+++ Passage given

#!/usr/bin/env python
# coding: utf-8

# # Scaling data with `scikit-learn`
# 
# Many machine learning techniques require standardized data. In this notebook, we discuss typical standardization schemes offered by `scikit-learn`'s `preprocessing` module: <http://scikit-learn.org/stable/modules/preprocessing.html>

# In[1]:


import io
import pandas
from sklearn.preprocessing import StandardScaler, MinMaxScaler, MaxAbsScaler


# Let us assume we have the following data read using `pandas.read_csv` function:

# In[2]:


file_content = io.StringIO("""age;weight;height
23;70;180
22;65;160
31;80;190
26;80;175
22;65;170
""")

df = pandas.read_csv(file_content, sep=";")
print(df)


# All three variables have rather different means and variance, which can be problematic for some machine learning tools:

# In[3]:


print("Means")
print(df.mean(axis=0))
print("\nStandard deviations")
print(df.std(axis=0))


# In this case, `scikit-learn` offers scaler object that rescale data on a per-variable basis. In this tutorial, we will present the following scalers:
# * [`StandardScaler`](http://scikit-learn.org/stable/modules/generated/sklearn.preprocessing.StandardScaler.html#sklearn.preprocessing.StandardScaler) rescales the data to have zero mean and unit variance (take a look at the doc if you want to do either unit variance normalization only or zero mean normalization only);
# * [`MinMaxScaler`](http://scikit-learn.org/stable/modules/generated/sklearn.preprocessing.MinMaxScaler.html#sklearn.preprocessing.MinMaxScaler) rescales the data to lie in the [0,1] interval (take a look at the doc if you want to change the interval boundaries);
# * [`MaxAbsScaler`](http://scikit-learn.org/stable/modules/generated/sklearn.preprocessing.MaxAbsScaler.html#sklearn.preprocessing.MaxAbsScaler) rescales the data so that it lies in the [-1,1] interval.

# In[4]:


scaler = StandardScaler()

++++++
+++ Dataset entries

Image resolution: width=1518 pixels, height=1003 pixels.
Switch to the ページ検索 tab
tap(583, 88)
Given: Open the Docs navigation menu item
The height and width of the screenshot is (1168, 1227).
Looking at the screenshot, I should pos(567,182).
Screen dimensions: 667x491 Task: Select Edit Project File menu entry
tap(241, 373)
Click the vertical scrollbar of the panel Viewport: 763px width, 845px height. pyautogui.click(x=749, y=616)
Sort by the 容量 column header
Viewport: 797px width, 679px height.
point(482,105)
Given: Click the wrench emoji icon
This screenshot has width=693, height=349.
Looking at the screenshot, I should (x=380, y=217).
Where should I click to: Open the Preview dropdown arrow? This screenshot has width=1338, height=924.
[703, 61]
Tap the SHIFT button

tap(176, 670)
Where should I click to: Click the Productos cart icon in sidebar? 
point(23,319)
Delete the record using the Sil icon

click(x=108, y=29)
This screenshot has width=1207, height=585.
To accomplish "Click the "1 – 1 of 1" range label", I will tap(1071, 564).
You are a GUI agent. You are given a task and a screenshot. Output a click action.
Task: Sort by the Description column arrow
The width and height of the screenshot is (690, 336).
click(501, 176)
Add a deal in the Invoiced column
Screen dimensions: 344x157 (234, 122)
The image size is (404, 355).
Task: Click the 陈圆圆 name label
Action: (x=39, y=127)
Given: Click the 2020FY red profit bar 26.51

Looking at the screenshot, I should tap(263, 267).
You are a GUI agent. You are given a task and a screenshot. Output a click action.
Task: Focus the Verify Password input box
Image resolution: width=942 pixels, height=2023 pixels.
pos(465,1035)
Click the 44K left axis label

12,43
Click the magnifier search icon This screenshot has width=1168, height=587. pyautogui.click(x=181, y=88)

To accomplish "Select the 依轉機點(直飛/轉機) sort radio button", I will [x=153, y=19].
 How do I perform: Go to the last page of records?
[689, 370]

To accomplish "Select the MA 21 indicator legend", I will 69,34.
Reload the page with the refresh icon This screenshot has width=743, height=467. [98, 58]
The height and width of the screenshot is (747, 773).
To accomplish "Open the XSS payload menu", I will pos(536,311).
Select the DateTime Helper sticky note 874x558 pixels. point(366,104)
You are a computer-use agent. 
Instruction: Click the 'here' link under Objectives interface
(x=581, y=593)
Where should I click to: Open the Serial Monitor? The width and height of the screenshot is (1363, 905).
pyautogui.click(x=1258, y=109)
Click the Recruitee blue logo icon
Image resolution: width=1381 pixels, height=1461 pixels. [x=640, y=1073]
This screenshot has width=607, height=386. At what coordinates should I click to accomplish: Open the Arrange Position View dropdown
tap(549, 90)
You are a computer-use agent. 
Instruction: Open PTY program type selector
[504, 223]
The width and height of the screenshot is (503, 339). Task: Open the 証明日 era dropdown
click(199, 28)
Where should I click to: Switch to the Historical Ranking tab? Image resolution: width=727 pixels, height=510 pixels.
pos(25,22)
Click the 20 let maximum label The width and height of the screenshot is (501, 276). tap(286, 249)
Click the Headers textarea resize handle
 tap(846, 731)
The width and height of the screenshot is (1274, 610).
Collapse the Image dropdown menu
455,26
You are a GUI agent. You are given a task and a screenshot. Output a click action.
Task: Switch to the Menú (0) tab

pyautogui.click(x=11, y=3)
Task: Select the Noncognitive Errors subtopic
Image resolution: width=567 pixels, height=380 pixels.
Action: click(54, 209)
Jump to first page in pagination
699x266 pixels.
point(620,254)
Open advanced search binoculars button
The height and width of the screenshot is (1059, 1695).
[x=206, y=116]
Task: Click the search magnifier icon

++++++

▶ **To do**
[1] Answer the following questions about the scikit-learn scaling tutorial:
(a) Which separator is passed to `pandas.read_csv` when the data are loaded?
(b) What is the height recorded for the person aged 31?
(c) Into which interval does `MinMaxScaler` rescale the data?
[2] Continue the scikit-learn scaling tutorial from its final line, `scaler = StandardScaler()`.

▶ **The responses**
[1]
(a) A semicolon (`;`).
(b) 190.
(c) The [0,1] interval.

[2]
scaler.fit(df)
df_scaled = scaler.transform(df)

print("Scaled data")
print(df_scaled)
print("\nMeans")
print(df_scaled.mean(axis=0))
print("\nStandard deviations")
print(df_scaled.std(axis=0))


# You can notice that `pandas` dataframes are turned into `numpy` arrays after scaling (`scikit-learn` works with `numpy` arrays).
# 
# Once the scaler has been fitted to the data, the `transform` methods turns unscaled data to its scaled equivalent, while `inverse_transform` transforms scaled data back to its unscaled representation:

# In[5]:


print(scaler.inverse_transform(df_scaled))


# Other scalers can be used in a similar manner:

# In[6]:


scaler = MinMaxScaler()
scaler.fit(df)
df_scaled = scaler.transform(df)

print("Scaled data")
print(df_scaled)
print("\nMinimum values")
print(df_scaled.min(axis=0))
print("\nMaximum values")
print(df_scaled.max(axis=0))
print("\nInverse transforms")
print(scaler.inverse_transform(df_scaled))


# In[7]:


scaler = MaxAbsScaler()
scaler.fit(df)
df_scaled = scaler.transform(df)

print("Scaled data")
print(df_scaled)
print("\nMinimum values")
print(df_scaled.min(axis=0))
print("\nMaximum values")
print(df_scaled.max(axis=0))
print("\nInverse transforms")
print(scaler.inverse_transform(df_scaled))